Puppy and Growing Dogs Feeding Schedule

Not only will puppies require a different kind of feeding schedule, but they also will require a lot more attention to ensure they are adjusting well to new foods. Amidst all the craziness that comes with raising a young pup, you are probably wondering just how much dog food a puppy requires.

For the first eight weeks, puppies should freely nurse on their mother’s milk whenever they want. After the first four weeks, they can start incorporating small amounts of watered-down dry food, which will help them transition off their mother’s milk.

After eight weeks, puppies should be eating nutrient-rich food twice a day.

Adult Dogs Feeding Schedule

According to WebMD, when a dog reaches 90% of its estimated adult weight it’s considered an adult dog, for feeding purposes. This means that your pup can switch to an adult diet, which will help maintain their weight with nutrients for animals that have passed their growing stage.

Puppies’ growing stages usually happen by seven months, but larger breeds can sometimes grow until they are over a year old.

Other Considerations

White faced pitbull mix under table

While weight and age are often the main factors in determining how much and how often a dog should eat a day, you can’t rule out other factors that will affect your dog’s diet or health. 

Health Condition

If your dog suffers from any health conditions, it’s important to talk to your veterinarian about the best feeding schedule for your dog.

Dogs with specific conditions like urinary stones, weight problems, or heart, liver, and kidney disease require unique diets to help address their illnesses.

Activity Level

Like humans, a dog’s activity level can affect their feeding and diet needs. Less active dogs need less fat and will most likely not need to go over on their recommended calories. On the other hand, highly active pups may need more calories in their diets.

Dog Feed Schedule

As always, we recommend you consult with your vet before deciding on your pup’s dog food, feeding schedule, and serving size.
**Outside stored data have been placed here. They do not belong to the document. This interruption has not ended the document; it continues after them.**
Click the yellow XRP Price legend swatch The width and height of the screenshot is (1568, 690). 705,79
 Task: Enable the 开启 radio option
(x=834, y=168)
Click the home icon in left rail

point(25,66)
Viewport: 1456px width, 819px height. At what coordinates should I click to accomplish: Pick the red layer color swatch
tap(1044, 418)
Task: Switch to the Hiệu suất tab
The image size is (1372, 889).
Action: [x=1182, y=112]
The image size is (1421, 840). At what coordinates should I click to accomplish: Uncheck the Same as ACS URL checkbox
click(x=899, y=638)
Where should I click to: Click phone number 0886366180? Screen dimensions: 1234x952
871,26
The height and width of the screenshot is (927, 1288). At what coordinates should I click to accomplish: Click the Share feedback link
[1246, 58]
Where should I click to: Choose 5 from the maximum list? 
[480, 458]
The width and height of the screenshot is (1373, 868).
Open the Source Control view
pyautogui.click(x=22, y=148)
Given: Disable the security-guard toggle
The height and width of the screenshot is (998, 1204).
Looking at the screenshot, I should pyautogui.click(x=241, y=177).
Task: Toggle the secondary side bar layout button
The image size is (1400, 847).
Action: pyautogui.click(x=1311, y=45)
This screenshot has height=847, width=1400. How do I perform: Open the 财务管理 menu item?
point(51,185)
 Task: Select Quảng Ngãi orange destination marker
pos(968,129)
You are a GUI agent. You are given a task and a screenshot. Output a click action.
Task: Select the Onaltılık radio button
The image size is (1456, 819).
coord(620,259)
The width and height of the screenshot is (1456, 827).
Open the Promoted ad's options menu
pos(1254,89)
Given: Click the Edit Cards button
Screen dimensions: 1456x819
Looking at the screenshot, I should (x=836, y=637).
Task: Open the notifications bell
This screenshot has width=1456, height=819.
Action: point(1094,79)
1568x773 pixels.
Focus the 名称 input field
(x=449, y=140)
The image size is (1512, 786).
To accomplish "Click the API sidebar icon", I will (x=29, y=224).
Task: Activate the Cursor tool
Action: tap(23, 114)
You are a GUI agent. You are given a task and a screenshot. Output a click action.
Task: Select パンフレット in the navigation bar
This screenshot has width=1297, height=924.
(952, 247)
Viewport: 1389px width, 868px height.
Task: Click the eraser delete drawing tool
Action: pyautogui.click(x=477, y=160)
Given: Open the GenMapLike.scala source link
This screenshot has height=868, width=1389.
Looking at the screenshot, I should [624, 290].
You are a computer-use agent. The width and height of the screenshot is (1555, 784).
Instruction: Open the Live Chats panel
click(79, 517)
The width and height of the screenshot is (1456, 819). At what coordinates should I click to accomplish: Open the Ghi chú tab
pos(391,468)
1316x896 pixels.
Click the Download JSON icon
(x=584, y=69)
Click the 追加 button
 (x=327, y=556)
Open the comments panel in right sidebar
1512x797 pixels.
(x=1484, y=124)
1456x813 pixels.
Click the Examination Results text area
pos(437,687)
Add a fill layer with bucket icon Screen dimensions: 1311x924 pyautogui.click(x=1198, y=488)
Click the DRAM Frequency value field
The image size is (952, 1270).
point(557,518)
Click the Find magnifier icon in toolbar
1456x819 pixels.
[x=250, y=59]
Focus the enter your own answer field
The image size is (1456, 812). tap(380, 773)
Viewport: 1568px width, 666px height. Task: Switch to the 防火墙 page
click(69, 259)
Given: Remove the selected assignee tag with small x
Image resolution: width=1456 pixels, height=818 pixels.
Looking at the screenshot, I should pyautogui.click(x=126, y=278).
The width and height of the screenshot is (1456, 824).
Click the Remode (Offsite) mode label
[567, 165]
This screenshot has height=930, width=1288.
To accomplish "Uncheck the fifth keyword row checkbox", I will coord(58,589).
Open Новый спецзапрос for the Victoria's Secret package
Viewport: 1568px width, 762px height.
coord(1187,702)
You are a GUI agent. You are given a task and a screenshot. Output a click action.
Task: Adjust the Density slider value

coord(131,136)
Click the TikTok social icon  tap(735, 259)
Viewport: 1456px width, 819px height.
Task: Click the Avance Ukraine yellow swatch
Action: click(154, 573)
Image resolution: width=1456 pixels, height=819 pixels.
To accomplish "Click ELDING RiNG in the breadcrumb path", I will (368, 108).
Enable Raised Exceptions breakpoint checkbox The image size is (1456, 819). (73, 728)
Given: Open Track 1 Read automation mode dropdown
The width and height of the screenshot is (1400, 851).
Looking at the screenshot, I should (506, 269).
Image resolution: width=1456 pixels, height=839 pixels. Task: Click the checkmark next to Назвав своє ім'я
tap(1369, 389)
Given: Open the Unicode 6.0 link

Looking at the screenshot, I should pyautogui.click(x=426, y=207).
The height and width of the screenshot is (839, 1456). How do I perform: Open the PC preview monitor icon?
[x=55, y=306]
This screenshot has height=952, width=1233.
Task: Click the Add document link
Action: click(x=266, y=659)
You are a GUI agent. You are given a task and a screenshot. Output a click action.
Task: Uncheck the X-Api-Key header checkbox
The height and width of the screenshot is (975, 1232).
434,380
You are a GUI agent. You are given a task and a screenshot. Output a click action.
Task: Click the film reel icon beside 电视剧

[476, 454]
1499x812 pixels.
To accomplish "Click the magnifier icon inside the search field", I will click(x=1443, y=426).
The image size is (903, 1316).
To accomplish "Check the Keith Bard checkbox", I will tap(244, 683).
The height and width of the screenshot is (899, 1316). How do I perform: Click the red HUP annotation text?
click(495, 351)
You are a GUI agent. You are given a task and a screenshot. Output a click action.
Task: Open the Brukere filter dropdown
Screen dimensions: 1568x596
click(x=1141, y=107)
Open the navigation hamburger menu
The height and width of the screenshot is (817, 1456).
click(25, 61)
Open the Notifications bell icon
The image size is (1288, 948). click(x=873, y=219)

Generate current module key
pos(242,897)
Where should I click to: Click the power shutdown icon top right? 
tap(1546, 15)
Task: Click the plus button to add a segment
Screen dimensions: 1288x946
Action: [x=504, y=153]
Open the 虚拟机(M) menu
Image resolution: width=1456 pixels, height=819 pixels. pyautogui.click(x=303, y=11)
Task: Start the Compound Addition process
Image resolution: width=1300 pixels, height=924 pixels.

However, these suggested feeding schedules are generally accepted as being safe for your dog.

Adult dogs should eat twice a day: once in the morning (approximately 7 am when you might have your breakfast) and once in the evening (around 6 pm, or when you eat dinner).

Puppies generally eat three times per day (sometimes four times for extremely active pups!). Puppies can eat their breakfast and dinner on schedule with adult dogs but may require a midday meal as well (around 12 pm).

Many pet owners with busier or ever-changing schedules wonder if they can just feed their dog once or twice a day. Some sources, like MedicAnimal, say it’s OK to feed adult dogs just once a day. If you’re still unsure about how often to feed your dog, ask your veterinarian.

Dog Feeding Tips

Figuring out the right amount of food to feed your dog isn’t always the hardest part of pet ownership. Sometimes the true challenge comes from making sure they eat their food at all. We compiled a few helpful tips from iHeartDogs to make mealtime easier on you and your pup.

  1. Persuade Your Dog to Eat

Dogs can be stubborn, and if you’re struggling with a hard-headed pup, we recommend adding a bit of broth or a small treat to their meal to encourage them to eat.

  1. Limit Meal Time

Leaving your dog’s food out all day can cause them to ignore it altogether. To break this habit, leave their food down at meal times for 10 minutes and even if they don’t touch it, take the bowl away until the next meal. This will teach your pup to eat when the bowl is on the ground.

  1. Slow Their Eating Down

Some dogs seem to inhale food within a second. Eating too fast can be dangerous for dogs, so investing in a slow feeder dish will help them take it nice and slow.

Dog and parent walking on wooden floor

A consistent feeding schedule and proper dosages of food will protect against your pet being over or underweight. A healthy feeding schedule and diet will ensure your pup is getting all of the proper nutrients they need from their food.

Know your dog’s weight, target weight, and health condition before starting on a new schedule. And remember: always measure before you scoop!